→ **INSTRUCTION 1**
In the passage about Joseph Cornell's boxes, where did the writer see those boxes?

--- start of PROVIDED PASSAGE ---

But then he goes on: what blogging really does for him is remind him that he's not writing. And he wants to go back to writing. So he's abandoning his blog. Here's the best part:

The bits and pieces that Joseph Cornell assembled in his shadow-boxes wouldn't have seemed nearly as interesting if he'd simply left them arrayed on the bench of some picnic-table –- and they certainly wouldn't still be there.
I crave the sweet and crazy-making difficulties that can only be imposed by the box, the Cornellian stage, the frame, of a formal narrative.

So he exits, saying he won't be blogging again.
I've seen those Joseph Cornell boxes, two years ago in a Surrealism exhibit in a faraway museum (in what now feels like a very faraway time). Here's one. Cornell worked over these boxes for years, going from his narrow cold home to flea markets to gather materials, imposing order and creating beauty within a box.

--- end of PROVIDED PASSAGE ---
--- start of DATASET ROWS ---

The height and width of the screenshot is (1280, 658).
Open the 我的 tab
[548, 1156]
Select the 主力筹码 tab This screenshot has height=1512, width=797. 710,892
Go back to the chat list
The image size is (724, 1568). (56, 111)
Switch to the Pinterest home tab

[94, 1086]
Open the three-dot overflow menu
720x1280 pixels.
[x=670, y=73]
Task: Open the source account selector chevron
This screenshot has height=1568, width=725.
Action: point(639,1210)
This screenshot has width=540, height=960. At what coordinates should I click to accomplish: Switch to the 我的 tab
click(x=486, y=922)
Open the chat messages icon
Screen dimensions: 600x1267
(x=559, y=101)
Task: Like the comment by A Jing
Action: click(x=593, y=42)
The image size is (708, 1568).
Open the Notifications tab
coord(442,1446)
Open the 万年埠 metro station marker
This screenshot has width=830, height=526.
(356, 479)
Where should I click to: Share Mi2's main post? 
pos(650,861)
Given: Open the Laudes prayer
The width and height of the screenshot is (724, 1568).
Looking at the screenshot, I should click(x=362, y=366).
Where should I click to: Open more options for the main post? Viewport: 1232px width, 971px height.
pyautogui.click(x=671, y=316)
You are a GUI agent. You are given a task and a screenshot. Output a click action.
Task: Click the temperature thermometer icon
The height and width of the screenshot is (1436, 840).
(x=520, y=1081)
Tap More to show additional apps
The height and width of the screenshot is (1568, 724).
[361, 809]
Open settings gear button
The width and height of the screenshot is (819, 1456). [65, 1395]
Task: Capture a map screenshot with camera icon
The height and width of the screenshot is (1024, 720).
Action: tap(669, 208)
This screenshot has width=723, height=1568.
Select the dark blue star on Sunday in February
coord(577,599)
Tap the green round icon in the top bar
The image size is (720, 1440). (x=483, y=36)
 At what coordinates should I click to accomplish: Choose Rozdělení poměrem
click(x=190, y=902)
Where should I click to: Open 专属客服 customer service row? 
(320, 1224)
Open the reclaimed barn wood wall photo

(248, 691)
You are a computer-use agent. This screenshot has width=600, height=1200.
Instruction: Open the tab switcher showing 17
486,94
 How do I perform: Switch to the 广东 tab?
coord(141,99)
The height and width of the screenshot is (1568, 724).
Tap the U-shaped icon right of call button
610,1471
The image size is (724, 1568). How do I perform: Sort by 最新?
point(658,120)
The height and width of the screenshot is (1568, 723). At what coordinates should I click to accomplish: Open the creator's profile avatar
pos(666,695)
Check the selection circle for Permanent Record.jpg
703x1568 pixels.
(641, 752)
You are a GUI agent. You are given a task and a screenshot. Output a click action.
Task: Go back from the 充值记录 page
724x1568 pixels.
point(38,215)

--- end of DATASET ROWS ---

→ **INSTRUCTION 2**
Rewrite the records, starting at the line that has "Where should I click to: Open 专属客服" and running through the end of the records, keeping every line and adding 45 to each coordinate in the answers.

→ **TASK OUTPUT 1**
In a Surrealism exhibit in a faraway museum, two years ago.

→ **TASK OUTPUT 2**
Where should I click to: Open 专属客服 customer service row? 
(365, 1269)
Open the reclaimed barn wood wall photo

(293, 736)
You are a computer-use agent. This screenshot has width=600, height=1200.
Instruction: Open the tab switcher showing 17
531,139
 How do I perform: Switch to the 广东 tab?
coord(186,144)
The height and width of the screenshot is (1568, 724).
Tap the U-shaped icon right of call button
655,1516
The image size is (724, 1568). How do I perform: Sort by 最新?
point(703,165)
The height and width of the screenshot is (1568, 723). At what coordinates should I click to accomplish: Open the creator's profile avatar
pos(711,740)
Check the selection circle for Permanent Record.jpg
703x1568 pixels.
(686, 797)
You are a GUI agent. You are given a task and a screenshot. Output a click action.
Task: Go back from the 充值记录 page
724x1568 pixels.
point(83,260)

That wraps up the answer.